Exercise requirements: Quote every line from the top of the listing down to and including the line that contains "Click green plus on Country context toolbar".
== Segment start ==
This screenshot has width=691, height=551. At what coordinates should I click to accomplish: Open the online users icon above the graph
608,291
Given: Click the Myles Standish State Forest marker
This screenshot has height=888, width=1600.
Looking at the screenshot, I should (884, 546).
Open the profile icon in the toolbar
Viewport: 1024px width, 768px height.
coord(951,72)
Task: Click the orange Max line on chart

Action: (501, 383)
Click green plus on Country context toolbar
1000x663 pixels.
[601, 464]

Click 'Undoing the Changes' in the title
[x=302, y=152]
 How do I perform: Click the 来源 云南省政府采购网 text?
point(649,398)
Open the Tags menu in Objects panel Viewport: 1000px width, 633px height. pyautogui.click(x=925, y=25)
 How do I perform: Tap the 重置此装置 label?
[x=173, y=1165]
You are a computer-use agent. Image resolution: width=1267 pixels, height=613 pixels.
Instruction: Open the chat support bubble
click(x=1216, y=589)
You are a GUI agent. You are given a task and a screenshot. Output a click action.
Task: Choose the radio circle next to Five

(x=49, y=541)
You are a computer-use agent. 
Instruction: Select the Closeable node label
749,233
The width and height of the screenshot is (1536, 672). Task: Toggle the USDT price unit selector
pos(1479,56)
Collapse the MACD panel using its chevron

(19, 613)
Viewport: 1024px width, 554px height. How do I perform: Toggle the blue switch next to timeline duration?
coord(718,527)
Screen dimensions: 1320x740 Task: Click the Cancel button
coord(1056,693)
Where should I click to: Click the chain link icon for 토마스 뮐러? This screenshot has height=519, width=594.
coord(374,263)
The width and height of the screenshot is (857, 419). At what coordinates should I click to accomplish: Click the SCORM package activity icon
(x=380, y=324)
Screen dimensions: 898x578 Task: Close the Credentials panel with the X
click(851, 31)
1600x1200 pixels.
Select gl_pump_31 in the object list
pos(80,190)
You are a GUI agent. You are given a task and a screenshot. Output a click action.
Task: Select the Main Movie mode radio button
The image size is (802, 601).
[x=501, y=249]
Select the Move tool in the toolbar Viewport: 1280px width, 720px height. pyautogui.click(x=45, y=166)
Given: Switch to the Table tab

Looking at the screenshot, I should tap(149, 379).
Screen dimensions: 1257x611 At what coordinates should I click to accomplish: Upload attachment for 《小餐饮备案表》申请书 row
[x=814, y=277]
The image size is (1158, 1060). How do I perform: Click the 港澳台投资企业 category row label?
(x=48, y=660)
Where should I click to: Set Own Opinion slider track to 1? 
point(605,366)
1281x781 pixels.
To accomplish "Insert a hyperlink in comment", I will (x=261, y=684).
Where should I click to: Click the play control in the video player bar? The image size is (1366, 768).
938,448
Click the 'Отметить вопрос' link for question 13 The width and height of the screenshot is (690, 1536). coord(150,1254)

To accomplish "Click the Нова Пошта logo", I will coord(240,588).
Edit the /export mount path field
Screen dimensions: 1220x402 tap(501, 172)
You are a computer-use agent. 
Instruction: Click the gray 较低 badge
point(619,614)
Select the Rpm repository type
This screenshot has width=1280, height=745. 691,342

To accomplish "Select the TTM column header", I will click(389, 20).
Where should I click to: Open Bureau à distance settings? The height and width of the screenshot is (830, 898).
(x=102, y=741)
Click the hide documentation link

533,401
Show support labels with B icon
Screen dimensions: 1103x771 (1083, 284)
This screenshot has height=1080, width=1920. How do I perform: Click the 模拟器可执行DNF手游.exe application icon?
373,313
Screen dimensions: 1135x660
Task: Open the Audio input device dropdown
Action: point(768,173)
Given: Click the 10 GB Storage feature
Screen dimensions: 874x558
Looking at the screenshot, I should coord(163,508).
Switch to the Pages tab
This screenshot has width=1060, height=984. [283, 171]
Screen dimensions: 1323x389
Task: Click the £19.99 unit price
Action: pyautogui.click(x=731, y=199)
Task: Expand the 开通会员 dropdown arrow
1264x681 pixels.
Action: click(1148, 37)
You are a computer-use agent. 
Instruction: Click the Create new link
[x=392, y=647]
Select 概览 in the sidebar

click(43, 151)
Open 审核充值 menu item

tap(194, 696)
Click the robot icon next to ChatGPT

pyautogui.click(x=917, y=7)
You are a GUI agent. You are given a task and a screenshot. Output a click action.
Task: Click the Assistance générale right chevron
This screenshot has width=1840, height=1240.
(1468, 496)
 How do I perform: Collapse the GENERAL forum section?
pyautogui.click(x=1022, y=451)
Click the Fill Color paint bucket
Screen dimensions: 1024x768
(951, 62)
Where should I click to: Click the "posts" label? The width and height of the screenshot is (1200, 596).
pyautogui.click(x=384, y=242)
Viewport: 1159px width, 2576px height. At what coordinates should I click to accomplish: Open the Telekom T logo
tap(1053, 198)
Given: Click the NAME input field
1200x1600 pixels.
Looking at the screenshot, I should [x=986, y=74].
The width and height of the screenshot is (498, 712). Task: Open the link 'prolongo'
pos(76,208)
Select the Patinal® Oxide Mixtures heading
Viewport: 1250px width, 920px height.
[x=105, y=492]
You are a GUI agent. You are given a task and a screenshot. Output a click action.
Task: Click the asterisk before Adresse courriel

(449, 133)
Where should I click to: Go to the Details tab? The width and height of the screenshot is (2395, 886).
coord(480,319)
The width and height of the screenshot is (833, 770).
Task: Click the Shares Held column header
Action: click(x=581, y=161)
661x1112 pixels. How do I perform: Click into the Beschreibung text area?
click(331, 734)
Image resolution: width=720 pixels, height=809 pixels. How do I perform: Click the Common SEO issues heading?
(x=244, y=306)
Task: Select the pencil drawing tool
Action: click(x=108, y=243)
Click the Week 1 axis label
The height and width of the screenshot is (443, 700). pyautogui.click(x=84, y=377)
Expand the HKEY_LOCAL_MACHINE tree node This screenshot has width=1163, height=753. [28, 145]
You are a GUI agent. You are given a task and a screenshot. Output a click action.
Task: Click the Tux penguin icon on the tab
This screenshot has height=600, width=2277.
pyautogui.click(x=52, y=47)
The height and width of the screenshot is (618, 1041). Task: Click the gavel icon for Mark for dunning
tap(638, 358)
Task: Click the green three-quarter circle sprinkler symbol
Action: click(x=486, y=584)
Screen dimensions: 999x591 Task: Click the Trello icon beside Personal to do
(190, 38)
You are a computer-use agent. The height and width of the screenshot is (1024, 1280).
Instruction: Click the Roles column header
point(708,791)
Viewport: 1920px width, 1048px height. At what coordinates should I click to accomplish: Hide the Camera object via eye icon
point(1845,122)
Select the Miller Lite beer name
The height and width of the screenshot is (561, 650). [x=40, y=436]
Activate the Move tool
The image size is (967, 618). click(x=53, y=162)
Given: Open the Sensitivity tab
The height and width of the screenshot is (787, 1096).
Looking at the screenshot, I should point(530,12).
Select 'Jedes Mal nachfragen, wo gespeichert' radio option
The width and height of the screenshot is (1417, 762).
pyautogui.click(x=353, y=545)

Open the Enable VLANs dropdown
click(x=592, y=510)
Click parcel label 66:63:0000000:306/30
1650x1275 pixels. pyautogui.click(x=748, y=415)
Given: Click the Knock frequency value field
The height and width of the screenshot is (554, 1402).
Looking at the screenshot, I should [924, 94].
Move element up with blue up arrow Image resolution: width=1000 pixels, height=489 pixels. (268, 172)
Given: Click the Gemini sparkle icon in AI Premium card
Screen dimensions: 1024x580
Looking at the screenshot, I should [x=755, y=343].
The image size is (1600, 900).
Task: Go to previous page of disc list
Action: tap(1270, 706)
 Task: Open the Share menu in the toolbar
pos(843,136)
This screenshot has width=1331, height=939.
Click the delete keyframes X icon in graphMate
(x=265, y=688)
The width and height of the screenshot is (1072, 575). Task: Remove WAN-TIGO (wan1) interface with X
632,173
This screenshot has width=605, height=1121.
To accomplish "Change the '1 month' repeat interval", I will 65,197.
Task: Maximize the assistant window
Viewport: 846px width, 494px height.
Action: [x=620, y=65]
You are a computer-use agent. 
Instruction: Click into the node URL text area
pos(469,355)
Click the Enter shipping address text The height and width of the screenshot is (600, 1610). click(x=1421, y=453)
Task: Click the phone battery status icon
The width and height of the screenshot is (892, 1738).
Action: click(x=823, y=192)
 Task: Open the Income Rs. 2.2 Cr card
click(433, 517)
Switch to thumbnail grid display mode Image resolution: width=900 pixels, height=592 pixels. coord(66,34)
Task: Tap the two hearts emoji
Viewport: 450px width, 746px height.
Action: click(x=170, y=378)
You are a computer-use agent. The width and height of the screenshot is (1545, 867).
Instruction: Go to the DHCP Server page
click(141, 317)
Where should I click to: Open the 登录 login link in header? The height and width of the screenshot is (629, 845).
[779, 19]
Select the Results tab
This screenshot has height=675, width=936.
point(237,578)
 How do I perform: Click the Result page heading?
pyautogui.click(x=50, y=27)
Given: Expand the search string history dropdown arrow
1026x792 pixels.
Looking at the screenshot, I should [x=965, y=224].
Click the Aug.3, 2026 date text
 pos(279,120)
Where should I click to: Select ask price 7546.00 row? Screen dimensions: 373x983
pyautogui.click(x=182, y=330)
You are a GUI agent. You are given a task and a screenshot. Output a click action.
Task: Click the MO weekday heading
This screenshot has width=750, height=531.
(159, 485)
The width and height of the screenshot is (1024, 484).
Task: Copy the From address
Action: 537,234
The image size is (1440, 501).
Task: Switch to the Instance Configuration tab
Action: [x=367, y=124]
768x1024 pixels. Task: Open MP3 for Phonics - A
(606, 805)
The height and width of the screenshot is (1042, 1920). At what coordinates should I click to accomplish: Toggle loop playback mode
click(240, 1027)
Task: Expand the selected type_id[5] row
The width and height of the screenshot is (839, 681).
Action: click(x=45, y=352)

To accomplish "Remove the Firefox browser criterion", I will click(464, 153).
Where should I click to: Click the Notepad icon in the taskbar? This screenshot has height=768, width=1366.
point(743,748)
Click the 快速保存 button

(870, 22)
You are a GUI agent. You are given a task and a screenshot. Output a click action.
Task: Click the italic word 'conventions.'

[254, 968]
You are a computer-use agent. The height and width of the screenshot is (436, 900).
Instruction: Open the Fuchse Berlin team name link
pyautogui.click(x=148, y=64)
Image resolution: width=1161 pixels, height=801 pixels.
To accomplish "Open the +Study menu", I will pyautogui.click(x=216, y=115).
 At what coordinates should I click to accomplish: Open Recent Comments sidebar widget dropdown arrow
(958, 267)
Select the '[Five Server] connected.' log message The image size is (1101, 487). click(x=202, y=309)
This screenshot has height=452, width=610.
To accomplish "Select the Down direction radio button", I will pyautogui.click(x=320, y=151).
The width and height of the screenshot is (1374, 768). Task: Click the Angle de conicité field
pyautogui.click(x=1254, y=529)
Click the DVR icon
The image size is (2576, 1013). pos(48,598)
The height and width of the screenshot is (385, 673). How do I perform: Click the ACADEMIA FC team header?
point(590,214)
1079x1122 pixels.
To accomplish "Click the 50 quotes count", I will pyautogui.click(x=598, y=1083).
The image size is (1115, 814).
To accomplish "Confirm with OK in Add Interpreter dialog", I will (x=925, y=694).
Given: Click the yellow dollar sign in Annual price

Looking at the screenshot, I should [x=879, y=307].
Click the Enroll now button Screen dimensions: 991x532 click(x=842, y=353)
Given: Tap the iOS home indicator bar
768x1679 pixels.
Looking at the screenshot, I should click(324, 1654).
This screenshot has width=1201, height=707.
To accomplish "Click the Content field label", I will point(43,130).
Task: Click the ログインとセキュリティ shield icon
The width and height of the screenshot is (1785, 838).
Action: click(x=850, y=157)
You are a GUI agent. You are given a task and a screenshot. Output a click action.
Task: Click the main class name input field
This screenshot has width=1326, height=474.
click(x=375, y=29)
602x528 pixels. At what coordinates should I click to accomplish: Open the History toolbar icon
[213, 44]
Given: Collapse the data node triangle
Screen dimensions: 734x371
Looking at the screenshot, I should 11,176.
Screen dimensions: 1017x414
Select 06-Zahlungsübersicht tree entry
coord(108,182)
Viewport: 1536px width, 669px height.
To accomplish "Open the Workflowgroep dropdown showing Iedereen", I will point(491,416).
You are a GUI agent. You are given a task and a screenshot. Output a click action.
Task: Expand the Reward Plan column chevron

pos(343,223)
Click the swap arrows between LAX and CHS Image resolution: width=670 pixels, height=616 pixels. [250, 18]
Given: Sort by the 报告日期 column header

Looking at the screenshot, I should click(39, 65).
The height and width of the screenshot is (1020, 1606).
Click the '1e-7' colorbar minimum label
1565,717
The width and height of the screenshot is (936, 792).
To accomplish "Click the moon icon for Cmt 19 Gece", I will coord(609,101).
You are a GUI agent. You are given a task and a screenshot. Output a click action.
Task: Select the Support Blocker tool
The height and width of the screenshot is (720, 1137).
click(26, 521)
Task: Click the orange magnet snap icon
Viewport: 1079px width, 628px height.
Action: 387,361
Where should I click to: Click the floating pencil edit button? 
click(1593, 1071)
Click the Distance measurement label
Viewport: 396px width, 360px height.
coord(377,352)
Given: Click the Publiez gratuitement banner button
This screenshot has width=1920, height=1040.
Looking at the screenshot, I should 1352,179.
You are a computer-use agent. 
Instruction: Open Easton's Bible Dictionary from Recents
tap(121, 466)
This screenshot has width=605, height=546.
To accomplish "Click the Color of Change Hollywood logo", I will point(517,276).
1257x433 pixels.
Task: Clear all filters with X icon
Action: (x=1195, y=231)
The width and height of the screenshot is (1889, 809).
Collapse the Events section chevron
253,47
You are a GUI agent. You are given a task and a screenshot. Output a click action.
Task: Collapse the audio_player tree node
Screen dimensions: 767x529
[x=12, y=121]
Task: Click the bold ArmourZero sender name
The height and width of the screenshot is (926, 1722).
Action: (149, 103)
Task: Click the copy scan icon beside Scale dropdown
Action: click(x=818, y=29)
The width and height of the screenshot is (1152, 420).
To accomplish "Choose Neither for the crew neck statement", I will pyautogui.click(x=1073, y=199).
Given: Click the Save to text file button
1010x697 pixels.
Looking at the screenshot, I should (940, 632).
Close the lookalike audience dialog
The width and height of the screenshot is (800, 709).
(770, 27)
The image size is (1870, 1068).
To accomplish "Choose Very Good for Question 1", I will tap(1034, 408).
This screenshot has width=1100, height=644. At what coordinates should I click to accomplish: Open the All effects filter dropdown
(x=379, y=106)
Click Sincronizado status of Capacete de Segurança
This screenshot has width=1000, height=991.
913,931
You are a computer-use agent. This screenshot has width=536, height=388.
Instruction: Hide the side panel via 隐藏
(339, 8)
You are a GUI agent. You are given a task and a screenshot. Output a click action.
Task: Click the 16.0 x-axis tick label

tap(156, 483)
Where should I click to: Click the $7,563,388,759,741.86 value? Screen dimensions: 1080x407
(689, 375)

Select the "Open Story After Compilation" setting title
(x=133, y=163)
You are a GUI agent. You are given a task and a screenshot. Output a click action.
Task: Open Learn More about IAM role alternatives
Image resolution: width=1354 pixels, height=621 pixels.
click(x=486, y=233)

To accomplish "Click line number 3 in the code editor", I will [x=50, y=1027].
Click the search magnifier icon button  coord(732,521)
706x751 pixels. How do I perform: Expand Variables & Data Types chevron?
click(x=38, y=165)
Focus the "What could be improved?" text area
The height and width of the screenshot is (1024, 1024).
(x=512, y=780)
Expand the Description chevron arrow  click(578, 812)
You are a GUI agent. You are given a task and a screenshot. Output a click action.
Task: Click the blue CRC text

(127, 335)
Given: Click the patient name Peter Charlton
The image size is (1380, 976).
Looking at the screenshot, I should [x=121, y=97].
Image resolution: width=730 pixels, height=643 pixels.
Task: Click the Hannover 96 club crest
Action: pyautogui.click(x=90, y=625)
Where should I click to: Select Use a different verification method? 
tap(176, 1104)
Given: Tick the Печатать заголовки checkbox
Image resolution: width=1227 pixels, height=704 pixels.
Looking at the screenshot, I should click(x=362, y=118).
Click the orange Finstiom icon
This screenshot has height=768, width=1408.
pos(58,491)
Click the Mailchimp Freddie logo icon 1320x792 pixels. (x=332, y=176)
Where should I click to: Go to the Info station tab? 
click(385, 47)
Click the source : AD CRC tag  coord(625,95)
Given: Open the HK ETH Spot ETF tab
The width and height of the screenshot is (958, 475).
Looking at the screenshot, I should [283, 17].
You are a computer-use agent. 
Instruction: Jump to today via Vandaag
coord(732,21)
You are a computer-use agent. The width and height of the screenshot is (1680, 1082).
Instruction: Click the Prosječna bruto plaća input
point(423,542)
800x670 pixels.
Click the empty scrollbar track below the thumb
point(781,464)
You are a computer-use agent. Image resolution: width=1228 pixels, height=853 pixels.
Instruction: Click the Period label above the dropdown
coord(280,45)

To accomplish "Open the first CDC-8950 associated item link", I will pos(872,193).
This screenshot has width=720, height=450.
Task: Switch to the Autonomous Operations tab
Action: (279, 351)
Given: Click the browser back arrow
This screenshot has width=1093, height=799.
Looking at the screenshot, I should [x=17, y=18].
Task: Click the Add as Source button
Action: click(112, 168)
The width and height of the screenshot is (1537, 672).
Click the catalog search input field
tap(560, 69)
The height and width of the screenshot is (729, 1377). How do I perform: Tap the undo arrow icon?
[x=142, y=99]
== Segment end ==
Response to the task:
This screenshot has width=691, height=551. At what coordinates should I click to accomplish: Open the online users icon above the graph
608,291
Given: Click the Myles Standish State Forest marker
This screenshot has height=888, width=1600.
Looking at the screenshot, I should (884, 546).
Open the profile icon in the toolbar
Viewport: 1024px width, 768px height.
coord(951,72)
Task: Click the orange Max line on chart

Action: (501, 383)
Click green plus on Country context toolbar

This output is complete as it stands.